变性高效液相色谱法分析中国人非小细胞肺癌、结直肠癌中表皮生长因子受体突变情况和临床意义

Detection of EGFR mutation by DHPLC analysis in Chinese NSCLC and colorectal carcinoma patients and its clinical implication

目的初步了解我国NSCLC和结直肠癌患者EGFR突变的发生率及与此相关的临床特征。方法利用含有野生型和突变型EGFR基因的质粒DNA,摸索条件,建立DHPLC最佳检测方法;收集北京协和医院近期NSCLC手术标本和结直肠癌的石蜡标本,通过PCR和DHPLC筛查突变,测序验证,并对结果进行统计学分析。结果在29例NSCLC标本中,8例发生突变,突变率为27·6%,其中6例为缺失突变、1例为点突变、1例为混合突变;8例女性中有7例发现突变,突变率为87·5%,而21例男性病人中只有1例发生突变,突变发生率为4·8%(P<0·001);8例无吸烟史的病人全部突变,突变发生率为100%,21例有吸烟史的病人无1例突变(P<0·001);20例腺癌病人中有8例突变,突变率为40·0%;9例鳞癌病人无一突变(P=0·026);肿瘤家族史和肿瘤分期则与突变无关。在37例结直肠癌标本中,未发现突变。结论中国人NSCLC的EGFR突变发生率明显高于欧美国家,且以19外显子上的缺失突变为主。突变发生与女性、无吸烟史和腺癌有相关性,与肿瘤家族史和肿瘤分期没有相关性。结直肠癌EGFR未发现突变。DHPLC可作为EGFR突变筛查方法。

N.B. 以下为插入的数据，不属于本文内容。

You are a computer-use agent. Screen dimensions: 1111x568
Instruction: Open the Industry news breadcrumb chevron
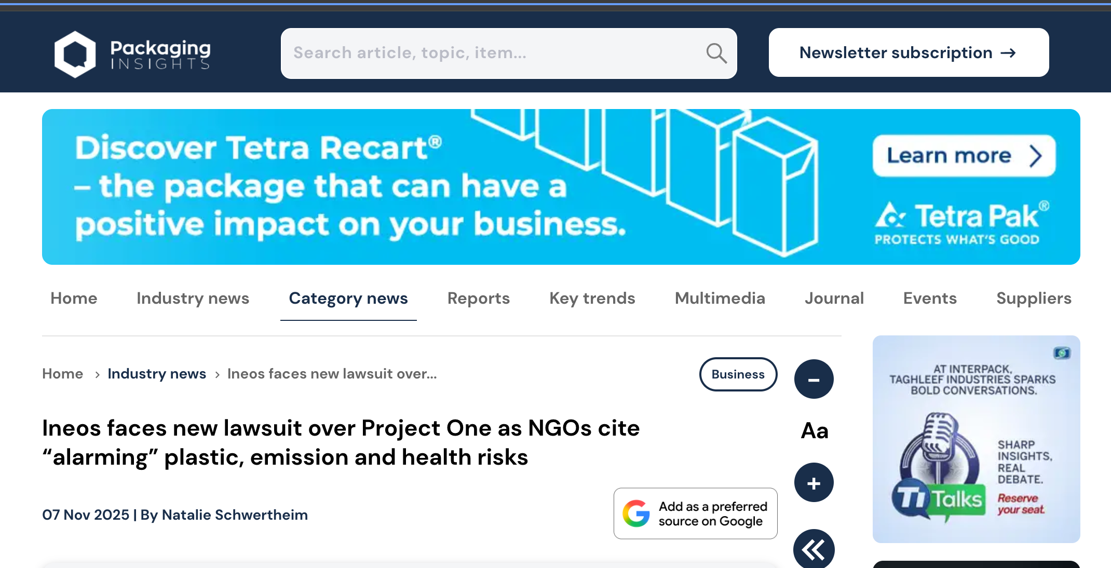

Objective To investigate the incidence of EGFR mutations in Chinese NSCLC and colorectal carcinoma patients and related clinical features. Methods Decide the proper setup for DHPLC assay with plasmid DNA containing the wild - .type and mutant- type EGFR DNA. Collect 29 frozen NSCLC samples and 37 colorectal carcinoma samples in paraffin. Detect their EGFR mutations by PCR and DHPLC. Then confirm the mutations by sequencing. And analyse the results with SPSS. Results 29 NSCLC samples were checked with a total mutation rate of 27.6% （8/29）, in which 75.0% （6/8） is in- frame deletion at exon 19, 12.5% （1/8） is point mutation at exon 21 and 12.5% （1/8） is mixed mutation. Among them, seven mutations were found in eight females （87.5%） and one in 21 males （4.8%）. All the eight mutations were found in 20 adenoearcinomas （40.0%）. And all the mutations were found in eight never- smoking patients （100%）. No relations were found between the mutation rate and family history and cancer staging. No mutation was found in 37 colorectal samples. Conclusion The EGFR mutation rate in Chinese NSCLC patients is distinctly higher than in European and Americans. Most of these mutations were in - frame deletions at exon 19. High mutation rate correlates with females, adenocarcinoma and never- smoking. There is no EGFR mutation detected in colorectal patients.